El silencio entre nosotros se volvió rutina. Dos semanas desde aquella confesión y todavía siento que la herida está abierta, sangrando en lo más profundo de mí.
No lo perdoné. Y él lo sabe.
Pero Mattheo, en vez de alejarse, se quedó.
No de manera invasiva, no como antes, cuando intentaba imponerse a la fuerza de todo. No. Esta vez se quedó distinto: más silencioso, más sutil… como si quisiera ganarse un espacio a base de paciencia.
Al principio lo ignoré. No respondí a sus mensajes, no levanté la mirada cuando me dejaba un café en la mesa de la biblioteca, no agradecí cuando se adelantaba a abrirme la puerta. Pero la constancia… esa maldita constancia suya, empezó a hacer grietas en mi armadura.
Un día, salí al balcón y lo encontré sentado en las escaleras de la entrada, esperándome bajo la lluvia. Ni siquiera me miraba. Solo estaba ahí, empapado, como si el agua pudiera lavar la culpa que cargaba.
—¿Qué haces? —le pregunté desde la puerta.
Él alzó la vista, y en esos ojos azules vi un cansancio infinito.
—Esperarte. —Y nada más.
Cerré la puerta de golpe, fingiendo indiferencia, pero en la soledad de mi cuarto no pude quitarme de la cabeza esa palabra. Esperarte.
Lo odiaba. Lo odiaba porque todavía sabía cómo llegar a mí.
Los días siguientes siguió igual.
Notas escondidas entre mis libros, mensajes cortos que nunca pedían disculpas directamente, sino que me recordaban cosas tontas:
"Cuida tus manos, todavía escribes con demasiada fuerza."
"No olvides cenar."
"Tu canción favorita sonó en la radio, pensé en ti."
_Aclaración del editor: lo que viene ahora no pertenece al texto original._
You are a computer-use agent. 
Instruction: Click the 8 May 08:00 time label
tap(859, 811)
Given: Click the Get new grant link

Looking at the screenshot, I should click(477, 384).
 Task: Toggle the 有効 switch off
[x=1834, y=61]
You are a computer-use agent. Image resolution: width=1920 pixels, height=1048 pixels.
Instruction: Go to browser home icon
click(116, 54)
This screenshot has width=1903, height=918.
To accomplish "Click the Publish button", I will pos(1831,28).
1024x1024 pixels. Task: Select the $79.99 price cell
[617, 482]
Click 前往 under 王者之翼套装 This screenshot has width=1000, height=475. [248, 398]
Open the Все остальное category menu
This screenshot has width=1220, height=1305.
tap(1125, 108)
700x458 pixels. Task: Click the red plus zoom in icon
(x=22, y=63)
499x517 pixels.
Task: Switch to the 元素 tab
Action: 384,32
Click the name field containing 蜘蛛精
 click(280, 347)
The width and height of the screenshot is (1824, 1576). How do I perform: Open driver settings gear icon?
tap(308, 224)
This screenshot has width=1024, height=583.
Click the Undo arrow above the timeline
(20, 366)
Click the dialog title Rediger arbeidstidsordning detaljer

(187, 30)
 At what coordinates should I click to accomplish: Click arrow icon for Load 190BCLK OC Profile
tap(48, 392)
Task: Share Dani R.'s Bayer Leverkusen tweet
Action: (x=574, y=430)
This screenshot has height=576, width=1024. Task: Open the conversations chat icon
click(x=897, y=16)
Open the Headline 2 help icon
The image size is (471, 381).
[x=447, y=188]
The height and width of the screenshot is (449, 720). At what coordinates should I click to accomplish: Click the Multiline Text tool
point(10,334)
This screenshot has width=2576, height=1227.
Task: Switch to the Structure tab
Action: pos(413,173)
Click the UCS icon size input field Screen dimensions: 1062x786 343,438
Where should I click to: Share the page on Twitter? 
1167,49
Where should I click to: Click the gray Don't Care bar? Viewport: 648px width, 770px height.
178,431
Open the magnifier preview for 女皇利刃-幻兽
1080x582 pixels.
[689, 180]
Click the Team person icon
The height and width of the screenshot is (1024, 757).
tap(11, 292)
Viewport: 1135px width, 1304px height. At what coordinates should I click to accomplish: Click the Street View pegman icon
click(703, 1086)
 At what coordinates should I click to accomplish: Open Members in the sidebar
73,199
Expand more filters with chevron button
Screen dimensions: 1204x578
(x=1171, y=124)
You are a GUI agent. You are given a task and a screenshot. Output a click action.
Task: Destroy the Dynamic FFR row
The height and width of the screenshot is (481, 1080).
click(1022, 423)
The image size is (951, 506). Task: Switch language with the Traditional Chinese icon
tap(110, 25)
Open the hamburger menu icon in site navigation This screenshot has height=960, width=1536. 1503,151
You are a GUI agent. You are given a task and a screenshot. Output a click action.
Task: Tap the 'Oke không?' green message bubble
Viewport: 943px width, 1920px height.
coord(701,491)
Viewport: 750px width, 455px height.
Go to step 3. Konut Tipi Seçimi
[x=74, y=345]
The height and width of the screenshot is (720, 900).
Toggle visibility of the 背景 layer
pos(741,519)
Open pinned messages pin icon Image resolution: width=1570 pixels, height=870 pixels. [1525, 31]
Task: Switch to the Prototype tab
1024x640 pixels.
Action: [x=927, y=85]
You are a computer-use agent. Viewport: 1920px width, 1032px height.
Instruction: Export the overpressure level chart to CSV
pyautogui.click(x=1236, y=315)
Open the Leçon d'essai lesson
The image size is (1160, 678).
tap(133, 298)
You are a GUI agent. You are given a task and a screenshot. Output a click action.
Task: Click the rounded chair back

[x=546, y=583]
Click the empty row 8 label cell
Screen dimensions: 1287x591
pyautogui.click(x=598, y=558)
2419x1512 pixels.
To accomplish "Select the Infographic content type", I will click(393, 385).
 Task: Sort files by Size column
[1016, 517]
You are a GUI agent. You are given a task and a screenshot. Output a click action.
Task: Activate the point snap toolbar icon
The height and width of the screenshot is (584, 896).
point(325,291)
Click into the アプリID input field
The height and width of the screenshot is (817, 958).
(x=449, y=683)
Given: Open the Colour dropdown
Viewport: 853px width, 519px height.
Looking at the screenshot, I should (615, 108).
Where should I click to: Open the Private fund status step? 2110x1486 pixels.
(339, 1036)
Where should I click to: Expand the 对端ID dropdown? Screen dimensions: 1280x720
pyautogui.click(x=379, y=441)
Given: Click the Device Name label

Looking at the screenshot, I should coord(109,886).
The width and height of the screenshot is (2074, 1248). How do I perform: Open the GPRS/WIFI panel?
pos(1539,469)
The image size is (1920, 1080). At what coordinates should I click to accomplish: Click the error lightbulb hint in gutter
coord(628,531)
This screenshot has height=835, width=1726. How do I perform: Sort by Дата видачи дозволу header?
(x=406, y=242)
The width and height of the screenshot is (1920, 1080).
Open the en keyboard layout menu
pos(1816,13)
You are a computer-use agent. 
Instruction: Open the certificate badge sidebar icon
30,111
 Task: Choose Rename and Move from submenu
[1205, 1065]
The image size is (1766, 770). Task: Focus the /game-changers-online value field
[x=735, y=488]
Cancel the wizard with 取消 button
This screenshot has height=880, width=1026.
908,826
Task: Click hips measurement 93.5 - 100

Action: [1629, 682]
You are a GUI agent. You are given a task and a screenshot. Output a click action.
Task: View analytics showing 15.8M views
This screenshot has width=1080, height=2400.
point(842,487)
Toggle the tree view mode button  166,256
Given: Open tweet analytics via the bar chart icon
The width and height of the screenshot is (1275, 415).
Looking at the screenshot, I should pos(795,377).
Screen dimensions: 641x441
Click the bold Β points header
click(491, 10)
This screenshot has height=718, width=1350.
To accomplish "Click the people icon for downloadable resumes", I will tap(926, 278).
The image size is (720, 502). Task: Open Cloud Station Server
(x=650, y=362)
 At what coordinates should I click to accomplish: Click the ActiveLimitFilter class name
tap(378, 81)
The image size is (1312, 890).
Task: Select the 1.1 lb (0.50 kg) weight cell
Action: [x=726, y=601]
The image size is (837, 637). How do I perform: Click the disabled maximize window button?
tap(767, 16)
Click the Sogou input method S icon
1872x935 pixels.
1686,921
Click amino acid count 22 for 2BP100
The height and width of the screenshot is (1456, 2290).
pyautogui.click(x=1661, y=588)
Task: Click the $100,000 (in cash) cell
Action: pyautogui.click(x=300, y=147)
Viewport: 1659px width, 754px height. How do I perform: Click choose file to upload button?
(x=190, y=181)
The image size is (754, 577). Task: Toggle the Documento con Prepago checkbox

No contesté. Pero guardé cada nota. Y eso me delataba más que cualquier gesto.
Al mismo tiempo, yo jugaba. Sí, lo admito. Jugaba con su desesperación. Me dejaba ver con otros, nada importante, solo charlas ligeras en eventos sociales, y esperaba. Esperaba su reacción.
Y ahí estaba él: la mandíbula apretada, los ojos clavados en mí, el cuerpo rígido como si cada palabra que yo compartía con otro hombre fuera un puñal.
No decía nada en público, nunca. Pero bastaba que el evento terminara para que me buscara en algún pasillo vacío.
—¿Disfrutas haciendo esto? —me susurró una noche, con la voz baja y cargada de rabia contenida.
Yo lo miré, alzando la barbilla.
—¿Esto qué? —pregunté, con la inocencia más cruel que pude fingir.
Él me sostuvo la mirada, y por un instante creí que iba a perder el control. Que iba a arrastrarme contra la pared, como tantas veces antes. Pero se contuvo. Lo vi tragarse su propio fuego, y eso me dio poder.
—Lo que sea que estés haciendo… funciona. —Su confesión salió como un rugido ahogado.
Me giré, dándole la espalda, pero con una sonrisa invisible en los labios. Porque aunque no lo decía, yo sabía la verdad: lo tenía exactamente donde quería.
La diferencia es que esta vez, yo decidía cuánto iba a dejarlo sufrir.
Porque sí, Mattheo intentaba conquistarme, con paciencia, con gestos pequeños. Pero yo… yo estaba decidida a ponerlo a prueba hasta el límite. Y, aunque jamás lo diría en voz alta, había un retorcido placer en ver a ese hombre —ese que una vez me hizo pedazos— arrastrarse poco a poco hacia mi perdón.